== THE INPUT

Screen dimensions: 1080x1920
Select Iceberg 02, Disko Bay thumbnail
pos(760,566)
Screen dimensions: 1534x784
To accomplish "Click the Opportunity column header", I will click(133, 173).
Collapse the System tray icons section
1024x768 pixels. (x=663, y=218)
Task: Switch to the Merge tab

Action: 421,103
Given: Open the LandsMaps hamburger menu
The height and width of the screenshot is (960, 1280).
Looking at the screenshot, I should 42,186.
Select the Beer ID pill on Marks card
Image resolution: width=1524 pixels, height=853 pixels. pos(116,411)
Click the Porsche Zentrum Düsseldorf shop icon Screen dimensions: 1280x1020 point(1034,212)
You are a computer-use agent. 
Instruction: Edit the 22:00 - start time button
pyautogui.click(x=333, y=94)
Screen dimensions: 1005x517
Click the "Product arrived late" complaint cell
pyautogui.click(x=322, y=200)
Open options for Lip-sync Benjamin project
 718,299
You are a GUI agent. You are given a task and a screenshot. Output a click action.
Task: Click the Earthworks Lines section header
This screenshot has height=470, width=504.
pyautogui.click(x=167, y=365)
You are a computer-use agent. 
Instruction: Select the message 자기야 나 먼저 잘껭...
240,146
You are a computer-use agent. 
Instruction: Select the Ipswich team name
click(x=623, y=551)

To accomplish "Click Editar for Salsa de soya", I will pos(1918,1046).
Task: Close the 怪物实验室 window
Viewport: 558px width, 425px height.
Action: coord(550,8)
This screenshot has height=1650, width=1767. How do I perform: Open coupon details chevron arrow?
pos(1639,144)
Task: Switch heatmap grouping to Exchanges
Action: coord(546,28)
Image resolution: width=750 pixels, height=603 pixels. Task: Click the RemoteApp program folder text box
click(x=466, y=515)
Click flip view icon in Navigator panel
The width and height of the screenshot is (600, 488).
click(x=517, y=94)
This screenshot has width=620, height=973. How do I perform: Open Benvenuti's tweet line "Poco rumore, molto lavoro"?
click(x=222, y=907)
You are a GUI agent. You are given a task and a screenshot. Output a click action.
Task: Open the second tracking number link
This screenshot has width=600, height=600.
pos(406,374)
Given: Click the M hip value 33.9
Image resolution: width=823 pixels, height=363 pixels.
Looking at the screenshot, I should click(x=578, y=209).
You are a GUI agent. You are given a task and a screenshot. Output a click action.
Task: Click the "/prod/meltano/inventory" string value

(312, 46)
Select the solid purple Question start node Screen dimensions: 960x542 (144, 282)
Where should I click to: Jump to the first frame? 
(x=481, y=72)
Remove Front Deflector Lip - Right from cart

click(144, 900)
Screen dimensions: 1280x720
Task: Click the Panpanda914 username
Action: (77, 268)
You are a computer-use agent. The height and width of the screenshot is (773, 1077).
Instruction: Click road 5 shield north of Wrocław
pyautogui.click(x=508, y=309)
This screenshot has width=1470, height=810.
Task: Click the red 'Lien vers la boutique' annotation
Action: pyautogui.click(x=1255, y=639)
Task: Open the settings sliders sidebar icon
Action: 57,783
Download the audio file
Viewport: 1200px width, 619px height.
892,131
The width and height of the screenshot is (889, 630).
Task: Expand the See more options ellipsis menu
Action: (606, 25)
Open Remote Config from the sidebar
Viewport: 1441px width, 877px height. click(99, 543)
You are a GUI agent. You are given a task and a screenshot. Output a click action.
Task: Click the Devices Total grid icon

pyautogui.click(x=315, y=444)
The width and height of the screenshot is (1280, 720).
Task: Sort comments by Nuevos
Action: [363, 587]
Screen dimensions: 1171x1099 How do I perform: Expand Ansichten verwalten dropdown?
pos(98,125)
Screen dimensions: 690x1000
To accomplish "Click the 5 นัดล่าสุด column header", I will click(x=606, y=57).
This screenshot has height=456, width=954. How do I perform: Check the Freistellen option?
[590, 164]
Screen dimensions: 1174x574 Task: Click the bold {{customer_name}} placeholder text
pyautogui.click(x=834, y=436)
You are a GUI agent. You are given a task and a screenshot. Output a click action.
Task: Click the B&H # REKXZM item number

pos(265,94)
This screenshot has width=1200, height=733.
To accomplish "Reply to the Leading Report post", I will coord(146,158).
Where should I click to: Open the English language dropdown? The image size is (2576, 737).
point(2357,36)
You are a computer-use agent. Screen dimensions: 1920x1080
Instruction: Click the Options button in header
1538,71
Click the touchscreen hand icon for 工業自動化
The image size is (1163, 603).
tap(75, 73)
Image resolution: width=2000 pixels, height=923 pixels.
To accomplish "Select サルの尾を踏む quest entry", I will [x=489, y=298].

====

Return the records exactly, character for character.

Screen dimensions: 1080x1920
Select Iceberg 02, Disko Bay thumbnail
pos(760,566)
Screen dimensions: 1534x784
To accomplish "Click the Opportunity column header", I will click(133, 173).
Collapse the System tray icons section
1024x768 pixels. (x=663, y=218)
Task: Switch to the Merge tab

Action: 421,103
Given: Open the LandsMaps hamburger menu
The height and width of the screenshot is (960, 1280).
Looking at the screenshot, I should 42,186.
Select the Beer ID pill on Marks card
Image resolution: width=1524 pixels, height=853 pixels. pos(116,411)
Click the Porsche Zentrum Düsseldorf shop icon Screen dimensions: 1280x1020 point(1034,212)
You are a computer-use agent. 
Instruction: Edit the 22:00 - start time button
pyautogui.click(x=333, y=94)
Screen dimensions: 1005x517
Click the "Product arrived late" complaint cell
pyautogui.click(x=322, y=200)
Open options for Lip-sync Benjamin project
 718,299
You are a GUI agent. You are given a task and a screenshot. Output a click action.
Task: Click the Earthworks Lines section header
This screenshot has height=470, width=504.
pyautogui.click(x=167, y=365)
You are a computer-use agent. 
Instruction: Select the message 자기야 나 먼저 잘껭...
240,146
You are a computer-use agent. 
Instruction: Select the Ipswich team name
click(x=623, y=551)

To accomplish "Click Editar for Salsa de soya", I will pos(1918,1046).
Task: Close the 怪物实验室 window
Viewport: 558px width, 425px height.
Action: coord(550,8)
This screenshot has height=1650, width=1767. How do I perform: Open coupon details chevron arrow?
pos(1639,144)
Task: Switch heatmap grouping to Exchanges
Action: coord(546,28)
Image resolution: width=750 pixels, height=603 pixels. Task: Click the RemoteApp program folder text box
click(x=466, y=515)
Click flip view icon in Navigator panel
The width and height of the screenshot is (600, 488).
click(x=517, y=94)
This screenshot has width=620, height=973. How do I perform: Open Benvenuti's tweet line "Poco rumore, molto lavoro"?
click(x=222, y=907)
You are a GUI agent. You are given a task and a screenshot. Output a click action.
Task: Open the second tracking number link
This screenshot has width=600, height=600.
pos(406,374)
Given: Click the M hip value 33.9
Image resolution: width=823 pixels, height=363 pixels.
Looking at the screenshot, I should click(x=578, y=209).
You are a GUI agent. You are given a task and a screenshot. Output a click action.
Task: Click the "/prod/meltano/inventory" string value

(312, 46)
Select the solid purple Question start node Screen dimensions: 960x542 (144, 282)
Where should I click to: Jump to the first frame? 
(x=481, y=72)
Remove Front Deflector Lip - Right from cart

click(144, 900)
Screen dimensions: 1280x720
Task: Click the Panpanda914 username
Action: (77, 268)
You are a computer-use agent. The height and width of the screenshot is (773, 1077).
Instruction: Click road 5 shield north of Wrocław
pyautogui.click(x=508, y=309)
This screenshot has width=1470, height=810.
Task: Click the red 'Lien vers la boutique' annotation
Action: pyautogui.click(x=1255, y=639)
Task: Open the settings sliders sidebar icon
Action: 57,783
Download the audio file
Viewport: 1200px width, 619px height.
892,131
The width and height of the screenshot is (889, 630).
Task: Expand the See more options ellipsis menu
Action: (606, 25)
Open Remote Config from the sidebar
Viewport: 1441px width, 877px height. click(99, 543)
You are a GUI agent. You are given a task and a screenshot. Output a click action.
Task: Click the Devices Total grid icon

pyautogui.click(x=315, y=444)
The width and height of the screenshot is (1280, 720).
Task: Sort comments by Nuevos
Action: [363, 587]
Screen dimensions: 1171x1099 How do I perform: Expand Ansichten verwalten dropdown?
pos(98,125)
Screen dimensions: 690x1000
To accomplish "Click the 5 นัดล่าสุด column header", I will click(x=606, y=57).
This screenshot has height=456, width=954. How do I perform: Check the Freistellen option?
[590, 164]
Screen dimensions: 1174x574 Task: Click the bold {{customer_name}} placeholder text
pyautogui.click(x=834, y=436)
You are a GUI agent. You are given a task and a screenshot. Output a click action.
Task: Click the B&H # REKXZM item number

pos(265,94)
This screenshot has width=1200, height=733.
To accomplish "Reply to the Leading Report post", I will coord(146,158).
Where should I click to: Open the English language dropdown? The image size is (2576, 737).
point(2357,36)
You are a computer-use agent. Screen dimensions: 1920x1080
Instruction: Click the Options button in header
1538,71
Click the touchscreen hand icon for 工業自動化
The image size is (1163, 603).
tap(75, 73)
Image resolution: width=2000 pixels, height=923 pixels.
To accomplish "Select サルの尾を踏む quest entry", I will [x=489, y=298].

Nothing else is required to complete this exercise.